Apologies if this has been answered before. I struggled to find the answer that helps me.
Let's say I have a data frame: -
Name <- c('P1','P2;P3','P4','P5','P6;P7', "P8", "P9")
Count <- c(15,3,10,4,3,11,9)
df <- data.frame(Name, Count)
I want to filter the rows where text in column Name match with the list below: -
list <- c("P1", "P2", "P6", "P9")
Note, list has fewer values than the number of rows in the df. The resulting data frame should be:-
Name | Count |
---|---|
P1 | 15 |
P2;P3 | 3 |
P6;P7 | 3 |
P9 | 9 |
Every way I try, R doesn't recognize the values separated by semi-colons and leaves them out of the filtering process. I prefer using Tidyverse-based functions but any help would be greatly received.
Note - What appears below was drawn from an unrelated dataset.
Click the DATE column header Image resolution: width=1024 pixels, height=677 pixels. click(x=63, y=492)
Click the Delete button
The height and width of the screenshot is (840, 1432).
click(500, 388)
Many thanks in advance, Andy
CodePudding user response:
You could do:
df %>% filter(sapply(Name, function(x) any(stringr::str_detect(x, list))))
#> Name Count
#> 1 P1 15
#> 2 P2;P3 3
#> 3 P6;P7 3
#> 4 P9 9
Or in full tidyverse idiom:
library(tidyverse)
df %>% filter(map_lgl(Name, ~any(str_detect(.x, list))))
#> Name Count
#> 1 P1 15
#> 2 P2;P3 3
#> 3 P6;P7 3
#> 4 P9 9
As an obligatory side note, it is bad practice to call a variable list
, since this clashes with the name of the function list
CodePudding user response:
Split names and compare with the list:
df[ sapply(strsplit(df$Name, ";"), function(i) any(i %in% list)), ]
Or grepl with OR - "|"
:
df[ grepl(paste(list, collapse = "|"), df$Name), ]
# Name Count
# 1 P1 15
# 2 P2;P3 3
# 5 P6;P7 3
# 7 P9 9